(Material for this task begins)

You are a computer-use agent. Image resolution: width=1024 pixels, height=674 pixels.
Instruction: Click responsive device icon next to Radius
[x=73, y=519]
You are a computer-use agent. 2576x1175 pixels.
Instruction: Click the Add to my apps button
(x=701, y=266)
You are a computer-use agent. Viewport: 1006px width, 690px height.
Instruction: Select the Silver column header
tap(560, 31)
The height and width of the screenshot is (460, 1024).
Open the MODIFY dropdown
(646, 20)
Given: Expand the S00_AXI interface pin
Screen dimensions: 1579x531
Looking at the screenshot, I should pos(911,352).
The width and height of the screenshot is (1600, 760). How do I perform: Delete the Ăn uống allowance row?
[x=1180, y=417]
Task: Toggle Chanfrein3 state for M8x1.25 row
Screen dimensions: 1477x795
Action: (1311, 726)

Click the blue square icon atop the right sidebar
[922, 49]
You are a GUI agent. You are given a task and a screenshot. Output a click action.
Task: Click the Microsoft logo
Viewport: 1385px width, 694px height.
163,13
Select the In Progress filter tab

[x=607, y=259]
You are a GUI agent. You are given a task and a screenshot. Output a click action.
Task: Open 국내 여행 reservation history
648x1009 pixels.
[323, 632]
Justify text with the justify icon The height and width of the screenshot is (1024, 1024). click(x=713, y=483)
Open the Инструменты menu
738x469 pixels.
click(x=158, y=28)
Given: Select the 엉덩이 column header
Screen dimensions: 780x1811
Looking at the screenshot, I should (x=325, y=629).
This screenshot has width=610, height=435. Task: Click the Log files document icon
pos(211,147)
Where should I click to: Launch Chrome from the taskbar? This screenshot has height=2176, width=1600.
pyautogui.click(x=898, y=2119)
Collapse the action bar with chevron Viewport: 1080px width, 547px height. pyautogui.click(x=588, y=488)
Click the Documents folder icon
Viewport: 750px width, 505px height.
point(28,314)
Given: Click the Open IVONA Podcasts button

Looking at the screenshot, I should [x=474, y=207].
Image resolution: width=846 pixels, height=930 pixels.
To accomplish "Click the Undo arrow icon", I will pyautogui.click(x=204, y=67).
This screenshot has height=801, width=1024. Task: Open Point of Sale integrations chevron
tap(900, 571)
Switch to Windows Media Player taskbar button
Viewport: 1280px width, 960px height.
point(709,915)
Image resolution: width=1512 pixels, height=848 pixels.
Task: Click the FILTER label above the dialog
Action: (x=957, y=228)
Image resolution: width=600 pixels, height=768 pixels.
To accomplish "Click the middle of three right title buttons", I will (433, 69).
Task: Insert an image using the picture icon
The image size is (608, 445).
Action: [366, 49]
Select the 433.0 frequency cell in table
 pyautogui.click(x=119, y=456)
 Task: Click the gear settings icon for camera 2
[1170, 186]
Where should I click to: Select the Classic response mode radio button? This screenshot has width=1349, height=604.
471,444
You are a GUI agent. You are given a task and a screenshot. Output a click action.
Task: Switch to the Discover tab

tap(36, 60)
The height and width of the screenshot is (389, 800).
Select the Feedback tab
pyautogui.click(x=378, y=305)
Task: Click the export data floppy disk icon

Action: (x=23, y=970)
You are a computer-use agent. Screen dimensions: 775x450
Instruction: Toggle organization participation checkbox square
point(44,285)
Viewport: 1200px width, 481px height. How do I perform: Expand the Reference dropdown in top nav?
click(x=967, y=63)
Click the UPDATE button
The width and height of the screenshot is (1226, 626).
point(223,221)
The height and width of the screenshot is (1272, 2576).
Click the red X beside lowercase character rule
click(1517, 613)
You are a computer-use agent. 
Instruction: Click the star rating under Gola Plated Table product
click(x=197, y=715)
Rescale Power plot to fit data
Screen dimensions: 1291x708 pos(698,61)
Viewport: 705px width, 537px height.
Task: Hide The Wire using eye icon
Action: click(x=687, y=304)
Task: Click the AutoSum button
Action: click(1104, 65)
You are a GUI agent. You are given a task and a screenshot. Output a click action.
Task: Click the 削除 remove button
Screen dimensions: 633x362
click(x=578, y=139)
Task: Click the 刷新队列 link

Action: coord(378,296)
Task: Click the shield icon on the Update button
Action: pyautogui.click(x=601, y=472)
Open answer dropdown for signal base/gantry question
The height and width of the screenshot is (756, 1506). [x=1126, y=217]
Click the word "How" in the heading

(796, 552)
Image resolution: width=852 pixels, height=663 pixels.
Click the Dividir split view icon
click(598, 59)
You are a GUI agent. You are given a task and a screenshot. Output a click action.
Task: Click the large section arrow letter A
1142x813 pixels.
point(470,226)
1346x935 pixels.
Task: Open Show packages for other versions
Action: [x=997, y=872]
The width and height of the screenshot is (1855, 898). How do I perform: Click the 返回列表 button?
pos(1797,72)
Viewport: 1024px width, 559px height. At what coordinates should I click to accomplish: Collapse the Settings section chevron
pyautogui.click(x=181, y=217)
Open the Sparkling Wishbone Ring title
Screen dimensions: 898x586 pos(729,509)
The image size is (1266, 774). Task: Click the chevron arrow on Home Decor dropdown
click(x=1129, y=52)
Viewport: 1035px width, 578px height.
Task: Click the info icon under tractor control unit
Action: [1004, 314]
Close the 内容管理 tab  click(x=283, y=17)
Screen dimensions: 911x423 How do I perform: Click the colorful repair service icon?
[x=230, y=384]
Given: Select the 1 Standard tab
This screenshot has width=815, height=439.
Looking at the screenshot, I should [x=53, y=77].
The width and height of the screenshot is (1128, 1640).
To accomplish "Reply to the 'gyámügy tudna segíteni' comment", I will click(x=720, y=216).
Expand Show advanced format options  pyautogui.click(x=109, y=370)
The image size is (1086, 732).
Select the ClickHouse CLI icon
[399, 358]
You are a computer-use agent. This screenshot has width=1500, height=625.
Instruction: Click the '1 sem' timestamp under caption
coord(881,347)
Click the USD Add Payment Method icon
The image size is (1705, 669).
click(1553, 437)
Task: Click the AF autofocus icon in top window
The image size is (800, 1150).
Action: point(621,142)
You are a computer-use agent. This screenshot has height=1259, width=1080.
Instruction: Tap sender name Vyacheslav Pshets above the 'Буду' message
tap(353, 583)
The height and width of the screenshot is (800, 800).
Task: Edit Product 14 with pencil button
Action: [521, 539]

(Material for this task ends)

Using the listing above, write every line out again exactly.

You are a computer-use agent. Image resolution: width=1024 pixels, height=674 pixels.
Instruction: Click responsive device icon next to Radius
[x=73, y=519]
You are a computer-use agent. 2576x1175 pixels.
Instruction: Click the Add to my apps button
(x=701, y=266)
You are a computer-use agent. Viewport: 1006px width, 690px height.
Instruction: Select the Silver column header
tap(560, 31)
The height and width of the screenshot is (460, 1024).
Open the MODIFY dropdown
(646, 20)
Given: Expand the S00_AXI interface pin
Screen dimensions: 1579x531
Looking at the screenshot, I should pos(911,352).
The width and height of the screenshot is (1600, 760). How do I perform: Delete the Ăn uống allowance row?
[x=1180, y=417]
Task: Toggle Chanfrein3 state for M8x1.25 row
Screen dimensions: 1477x795
Action: (1311, 726)

Click the blue square icon atop the right sidebar
[922, 49]
You are a GUI agent. You are given a task and a screenshot. Output a click action.
Task: Click the Microsoft logo
Viewport: 1385px width, 694px height.
163,13
Select the In Progress filter tab

[x=607, y=259]
You are a GUI agent. You are given a task and a screenshot. Output a click action.
Task: Open 국내 여행 reservation history
648x1009 pixels.
[323, 632]
Justify text with the justify icon The height and width of the screenshot is (1024, 1024). click(x=713, y=483)
Open the Инструменты menu
738x469 pixels.
click(x=158, y=28)
Given: Select the 엉덩이 column header
Screen dimensions: 780x1811
Looking at the screenshot, I should (x=325, y=629).
This screenshot has width=610, height=435. Task: Click the Log files document icon
pos(211,147)
Where should I click to: Launch Chrome from the taskbar? This screenshot has height=2176, width=1600.
pyautogui.click(x=898, y=2119)
Collapse the action bar with chevron Viewport: 1080px width, 547px height. pyautogui.click(x=588, y=488)
Click the Documents folder icon
Viewport: 750px width, 505px height.
point(28,314)
Given: Click the Open IVONA Podcasts button

Looking at the screenshot, I should [x=474, y=207].
Image resolution: width=846 pixels, height=930 pixels.
To accomplish "Click the Undo arrow icon", I will pyautogui.click(x=204, y=67).
This screenshot has height=801, width=1024. Task: Open Point of Sale integrations chevron
tap(900, 571)
Switch to Windows Media Player taskbar button
Viewport: 1280px width, 960px height.
point(709,915)
Image resolution: width=1512 pixels, height=848 pixels.
Task: Click the FILTER label above the dialog
Action: (x=957, y=228)
Image resolution: width=600 pixels, height=768 pixels.
To accomplish "Click the middle of three right title buttons", I will (433, 69).
Task: Insert an image using the picture icon
The image size is (608, 445).
Action: [366, 49]
Select the 433.0 frequency cell in table
 pyautogui.click(x=119, y=456)
 Task: Click the gear settings icon for camera 2
[1170, 186]
Where should I click to: Select the Classic response mode radio button? This screenshot has width=1349, height=604.
471,444
You are a GUI agent. You are given a task and a screenshot. Output a click action.
Task: Switch to the Discover tab

tap(36, 60)
The height and width of the screenshot is (389, 800).
Select the Feedback tab
pyautogui.click(x=378, y=305)
Task: Click the export data floppy disk icon

Action: (x=23, y=970)
You are a computer-use agent. Screen dimensions: 775x450
Instruction: Toggle organization participation checkbox square
point(44,285)
Viewport: 1200px width, 481px height. How do I perform: Expand the Reference dropdown in top nav?
click(x=967, y=63)
Click the UPDATE button
The width and height of the screenshot is (1226, 626).
point(223,221)
The height and width of the screenshot is (1272, 2576).
Click the red X beside lowercase character rule
click(1517, 613)
You are a computer-use agent. 
Instruction: Click the star rating under Gola Plated Table product
click(x=197, y=715)
Rescale Power plot to fit data
Screen dimensions: 1291x708 pos(698,61)
Viewport: 705px width, 537px height.
Task: Hide The Wire using eye icon
Action: click(x=687, y=304)
Task: Click the AutoSum button
Action: click(1104, 65)
You are a GUI agent. You are given a task and a screenshot. Output a click action.
Task: Click the 削除 remove button
Screen dimensions: 633x362
click(x=578, y=139)
Task: Click the 刷新队列 link

Action: coord(378,296)
Task: Click the shield icon on the Update button
Action: pyautogui.click(x=601, y=472)
Open answer dropdown for signal base/gantry question
The height and width of the screenshot is (756, 1506). [x=1126, y=217]
Click the word "How" in the heading

(796, 552)
Image resolution: width=852 pixels, height=663 pixels.
Click the Dividir split view icon
click(598, 59)
You are a GUI agent. You are given a task and a screenshot. Output a click action.
Task: Click the large section arrow letter A
1142x813 pixels.
point(470,226)
1346x935 pixels.
Task: Open Show packages for other versions
Action: [x=997, y=872]
The width and height of the screenshot is (1855, 898). How do I perform: Click the 返回列表 button?
pos(1797,72)
Viewport: 1024px width, 559px height. At what coordinates should I click to accomplish: Collapse the Settings section chevron
pyautogui.click(x=181, y=217)
Open the Sparkling Wishbone Ring title
Screen dimensions: 898x586 pos(729,509)
The image size is (1266, 774). Task: Click the chevron arrow on Home Decor dropdown
click(x=1129, y=52)
Viewport: 1035px width, 578px height.
Task: Click the info icon under tractor control unit
Action: [1004, 314]
Close the 内容管理 tab  click(x=283, y=17)
Screen dimensions: 911x423 How do I perform: Click the colorful repair service icon?
[x=230, y=384]
Given: Select the 1 Standard tab
This screenshot has width=815, height=439.
Looking at the screenshot, I should [x=53, y=77].
The width and height of the screenshot is (1128, 1640).
To accomplish "Reply to the 'gyámügy tudna segíteni' comment", I will click(x=720, y=216).
Expand Show advanced format options  pyautogui.click(x=109, y=370)
The image size is (1086, 732).
Select the ClickHouse CLI icon
[399, 358]
You are a computer-use agent. This screenshot has width=1500, height=625.
Instruction: Click the '1 sem' timestamp under caption
coord(881,347)
Click the USD Add Payment Method icon
The image size is (1705, 669).
click(1553, 437)
Task: Click the AF autofocus icon in top window
The image size is (800, 1150).
Action: point(621,142)
You are a computer-use agent. This screenshot has height=1259, width=1080.
Instruction: Tap sender name Vyacheslav Pshets above the 'Буду' message
tap(353, 583)
The height and width of the screenshot is (800, 800).
Task: Edit Product 14 with pencil button
Action: [521, 539]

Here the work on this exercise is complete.